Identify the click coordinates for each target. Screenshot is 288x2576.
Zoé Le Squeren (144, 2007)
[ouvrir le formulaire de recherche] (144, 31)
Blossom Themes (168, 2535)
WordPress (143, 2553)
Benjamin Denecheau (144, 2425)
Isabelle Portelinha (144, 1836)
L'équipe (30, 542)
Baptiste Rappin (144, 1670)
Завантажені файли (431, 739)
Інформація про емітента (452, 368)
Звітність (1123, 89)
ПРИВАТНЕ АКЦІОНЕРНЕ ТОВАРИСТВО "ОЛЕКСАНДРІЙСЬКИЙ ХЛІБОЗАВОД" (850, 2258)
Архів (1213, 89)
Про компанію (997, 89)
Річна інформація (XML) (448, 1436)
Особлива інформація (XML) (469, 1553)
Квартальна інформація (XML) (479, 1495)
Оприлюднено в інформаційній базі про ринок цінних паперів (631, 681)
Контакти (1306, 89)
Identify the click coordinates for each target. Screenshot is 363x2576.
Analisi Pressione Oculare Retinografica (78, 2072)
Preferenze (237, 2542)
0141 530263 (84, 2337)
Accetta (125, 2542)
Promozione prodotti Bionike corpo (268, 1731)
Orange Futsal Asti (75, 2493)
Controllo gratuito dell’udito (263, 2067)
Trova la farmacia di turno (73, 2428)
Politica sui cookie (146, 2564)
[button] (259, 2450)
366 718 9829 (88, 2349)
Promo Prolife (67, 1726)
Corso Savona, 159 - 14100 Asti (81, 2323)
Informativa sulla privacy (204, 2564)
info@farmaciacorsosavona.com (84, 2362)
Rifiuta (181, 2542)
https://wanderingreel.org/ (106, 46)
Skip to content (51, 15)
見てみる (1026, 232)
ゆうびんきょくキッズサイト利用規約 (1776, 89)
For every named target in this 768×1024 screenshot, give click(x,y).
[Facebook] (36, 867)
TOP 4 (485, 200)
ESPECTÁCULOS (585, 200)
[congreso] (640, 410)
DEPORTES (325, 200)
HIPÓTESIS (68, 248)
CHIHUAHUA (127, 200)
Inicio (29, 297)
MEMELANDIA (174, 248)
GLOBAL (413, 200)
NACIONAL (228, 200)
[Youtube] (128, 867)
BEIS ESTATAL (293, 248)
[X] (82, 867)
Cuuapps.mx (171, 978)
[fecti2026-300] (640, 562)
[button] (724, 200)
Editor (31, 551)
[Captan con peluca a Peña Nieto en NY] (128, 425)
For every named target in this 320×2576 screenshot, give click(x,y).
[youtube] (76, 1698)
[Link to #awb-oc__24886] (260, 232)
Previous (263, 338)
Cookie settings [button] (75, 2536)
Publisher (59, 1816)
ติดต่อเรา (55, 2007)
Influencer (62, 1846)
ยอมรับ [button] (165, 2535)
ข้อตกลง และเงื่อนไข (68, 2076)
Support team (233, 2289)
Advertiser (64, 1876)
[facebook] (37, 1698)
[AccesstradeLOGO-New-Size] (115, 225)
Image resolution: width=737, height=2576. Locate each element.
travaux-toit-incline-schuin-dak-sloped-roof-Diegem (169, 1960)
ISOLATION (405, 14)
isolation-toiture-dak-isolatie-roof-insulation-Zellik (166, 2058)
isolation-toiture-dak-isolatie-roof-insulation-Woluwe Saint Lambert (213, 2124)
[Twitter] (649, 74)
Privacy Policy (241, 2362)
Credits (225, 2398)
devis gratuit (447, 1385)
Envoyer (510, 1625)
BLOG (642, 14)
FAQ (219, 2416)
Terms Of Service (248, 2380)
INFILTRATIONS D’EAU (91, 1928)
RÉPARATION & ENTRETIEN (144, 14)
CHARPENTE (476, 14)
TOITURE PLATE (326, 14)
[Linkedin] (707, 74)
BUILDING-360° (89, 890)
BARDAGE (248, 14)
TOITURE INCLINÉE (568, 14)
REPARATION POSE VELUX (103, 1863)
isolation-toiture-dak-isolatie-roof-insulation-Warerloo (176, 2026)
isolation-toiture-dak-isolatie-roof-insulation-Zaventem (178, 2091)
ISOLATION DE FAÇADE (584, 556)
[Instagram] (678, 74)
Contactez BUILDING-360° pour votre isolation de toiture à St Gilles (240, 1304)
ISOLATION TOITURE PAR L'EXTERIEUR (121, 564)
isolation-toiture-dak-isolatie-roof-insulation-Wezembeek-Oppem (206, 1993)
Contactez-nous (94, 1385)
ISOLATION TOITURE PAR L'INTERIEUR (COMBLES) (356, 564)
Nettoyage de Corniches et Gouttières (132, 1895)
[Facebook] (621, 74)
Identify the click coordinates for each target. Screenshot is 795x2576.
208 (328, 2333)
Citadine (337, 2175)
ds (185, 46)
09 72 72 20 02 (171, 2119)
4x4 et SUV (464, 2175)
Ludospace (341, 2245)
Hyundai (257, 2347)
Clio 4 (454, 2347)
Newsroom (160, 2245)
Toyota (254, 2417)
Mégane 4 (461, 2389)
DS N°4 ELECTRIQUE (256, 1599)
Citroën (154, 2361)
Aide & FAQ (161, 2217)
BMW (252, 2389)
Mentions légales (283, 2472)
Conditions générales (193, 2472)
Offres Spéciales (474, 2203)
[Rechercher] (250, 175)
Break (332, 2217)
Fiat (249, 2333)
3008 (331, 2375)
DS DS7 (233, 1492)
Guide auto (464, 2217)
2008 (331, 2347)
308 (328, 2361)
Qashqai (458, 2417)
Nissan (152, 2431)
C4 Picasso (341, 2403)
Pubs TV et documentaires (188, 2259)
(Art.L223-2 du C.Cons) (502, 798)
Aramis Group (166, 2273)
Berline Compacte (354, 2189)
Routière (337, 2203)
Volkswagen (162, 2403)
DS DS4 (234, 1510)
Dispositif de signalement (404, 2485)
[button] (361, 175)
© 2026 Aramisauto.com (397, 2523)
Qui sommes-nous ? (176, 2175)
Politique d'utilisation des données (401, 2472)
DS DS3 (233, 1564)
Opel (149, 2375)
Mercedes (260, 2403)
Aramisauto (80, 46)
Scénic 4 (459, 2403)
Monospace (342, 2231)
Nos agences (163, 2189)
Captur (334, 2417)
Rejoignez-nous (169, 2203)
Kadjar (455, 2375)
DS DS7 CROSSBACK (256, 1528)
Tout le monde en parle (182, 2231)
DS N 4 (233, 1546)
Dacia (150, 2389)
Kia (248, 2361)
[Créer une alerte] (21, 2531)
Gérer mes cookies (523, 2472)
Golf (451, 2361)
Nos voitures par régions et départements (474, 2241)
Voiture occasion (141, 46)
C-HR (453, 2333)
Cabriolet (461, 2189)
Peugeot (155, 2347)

▸ **PROBLEM REQUIREMENTS**: Reply with one number, the count of lines in the records that include the word "give".

▸ **YOUR RESPONSE**: 2